Search code examples
apache-sparkpysparkazure-synapsedelta-lake

Change Column name in table and delta files?


I have a folder delta_table with delta files and I have created a Table called test_delta_table based on the delta files. How can I change the name of a column in the underlying delta files and in the table itself?

I'm getting in a spark error if I want to read from the same location and overwrite into the same location. Also it kind of curupts the files in the location. So I'm suspecting it's not possible to overwrite the same location from the read?


Solution

  • Yes, you cannot write in the same location you are reading from, but there are a couple of ways to get around that.

    Option 1: checkpoint the DataFrame

    The first think you can do is to checkpoint the DataFrame so the lineage gets broken, allowing you to write to the read location.

    >>> # It's compulsory to set the checkpoint dir beforehand
    >>> spark.setCheckpointDir("/hdfs/checkpoint/path").

[Set task A] Write out the stretch of the Delta Lake column-renaming thread from "I'm getting in" through "the read location.", word for word.
[Set task B] Pick up the Delta Lake column-renaming thread where it stops and carry it forward.

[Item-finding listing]

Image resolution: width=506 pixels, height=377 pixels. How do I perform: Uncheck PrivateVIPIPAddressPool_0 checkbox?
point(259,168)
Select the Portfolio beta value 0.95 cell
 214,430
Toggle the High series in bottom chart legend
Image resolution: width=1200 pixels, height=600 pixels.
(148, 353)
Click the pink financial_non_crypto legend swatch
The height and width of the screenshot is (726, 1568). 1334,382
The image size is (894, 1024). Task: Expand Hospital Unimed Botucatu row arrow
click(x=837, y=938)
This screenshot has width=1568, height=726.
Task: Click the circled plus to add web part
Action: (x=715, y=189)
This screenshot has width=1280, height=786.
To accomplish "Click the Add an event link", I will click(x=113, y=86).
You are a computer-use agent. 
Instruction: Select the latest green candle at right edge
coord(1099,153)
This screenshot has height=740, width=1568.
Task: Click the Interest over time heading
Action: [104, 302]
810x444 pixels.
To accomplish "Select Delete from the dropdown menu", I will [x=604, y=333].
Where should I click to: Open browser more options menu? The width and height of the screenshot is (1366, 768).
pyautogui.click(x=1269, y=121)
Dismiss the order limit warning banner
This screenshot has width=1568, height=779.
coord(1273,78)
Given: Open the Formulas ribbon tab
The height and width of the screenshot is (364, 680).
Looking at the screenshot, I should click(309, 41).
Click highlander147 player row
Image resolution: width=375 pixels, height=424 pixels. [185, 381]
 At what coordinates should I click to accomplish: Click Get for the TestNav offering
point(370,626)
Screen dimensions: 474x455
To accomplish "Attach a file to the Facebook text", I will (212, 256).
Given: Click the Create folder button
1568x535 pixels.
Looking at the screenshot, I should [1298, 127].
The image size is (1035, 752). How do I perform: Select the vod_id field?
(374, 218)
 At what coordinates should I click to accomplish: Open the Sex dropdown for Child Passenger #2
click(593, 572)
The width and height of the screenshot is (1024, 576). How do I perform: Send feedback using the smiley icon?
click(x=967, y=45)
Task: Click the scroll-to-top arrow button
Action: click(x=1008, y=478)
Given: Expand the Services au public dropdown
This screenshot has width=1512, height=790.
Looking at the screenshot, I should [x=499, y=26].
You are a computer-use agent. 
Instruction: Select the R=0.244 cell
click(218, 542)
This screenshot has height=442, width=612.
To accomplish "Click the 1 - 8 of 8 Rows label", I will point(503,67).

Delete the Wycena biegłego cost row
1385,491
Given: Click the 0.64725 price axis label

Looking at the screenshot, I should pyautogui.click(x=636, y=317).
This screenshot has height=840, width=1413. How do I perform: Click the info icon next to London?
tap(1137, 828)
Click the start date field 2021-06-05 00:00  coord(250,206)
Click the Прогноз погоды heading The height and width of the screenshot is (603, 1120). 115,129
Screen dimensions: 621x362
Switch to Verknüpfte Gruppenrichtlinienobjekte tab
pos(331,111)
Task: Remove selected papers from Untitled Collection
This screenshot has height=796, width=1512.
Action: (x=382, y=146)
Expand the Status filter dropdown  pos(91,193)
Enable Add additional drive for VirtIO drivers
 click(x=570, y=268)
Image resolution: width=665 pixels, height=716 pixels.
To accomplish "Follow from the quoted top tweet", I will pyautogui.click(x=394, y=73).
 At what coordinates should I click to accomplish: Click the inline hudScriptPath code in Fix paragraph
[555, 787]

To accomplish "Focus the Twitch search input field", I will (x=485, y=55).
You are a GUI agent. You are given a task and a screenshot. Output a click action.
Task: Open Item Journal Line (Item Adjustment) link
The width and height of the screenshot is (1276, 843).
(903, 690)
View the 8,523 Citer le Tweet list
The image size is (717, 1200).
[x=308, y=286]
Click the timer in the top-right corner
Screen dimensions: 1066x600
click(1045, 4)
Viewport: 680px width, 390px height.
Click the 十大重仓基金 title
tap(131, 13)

[Written response A]
I'm getting in a spark error if I want to read from the same location and overwrite into the same location. Also it kind of curupts the files in the location. So I'm suspecting it's not possible to overwrite the same location from the read?


Solution

  • Yes, you cannot write in the same location you are reading from, but there are a couple of ways to get around that.

    Option 1: checkpoint the DataFrame

    The first think you can do is to checkpoint the DataFrame so the lineage gets broken, allowing you to write to the read location.

[Written response B]
    >>> df = df.checkpoint()
    >>> # Now you can write, saveAsTable or whatever you want on to the reading location
    >>> df.write.parquet("/read/path")
    

    You can also use localCheckpoint, which saves the DataFrame on executor's cache memmory, instead of in disk, like checkpoint

    Option 2: write to a temporal location

    The second approach is doing a checkpoint manually. Firstly, we write de DataFrame to a temporal location, then read from temporal location to create a new DataFrame, and finally, write back to read path.

    >>> df.write.parquet("/tmp/path")
    >>> tmp_df = spark.read.parquet("/tmp/path")
    >>> tmp_df.write.parquet("/read/path")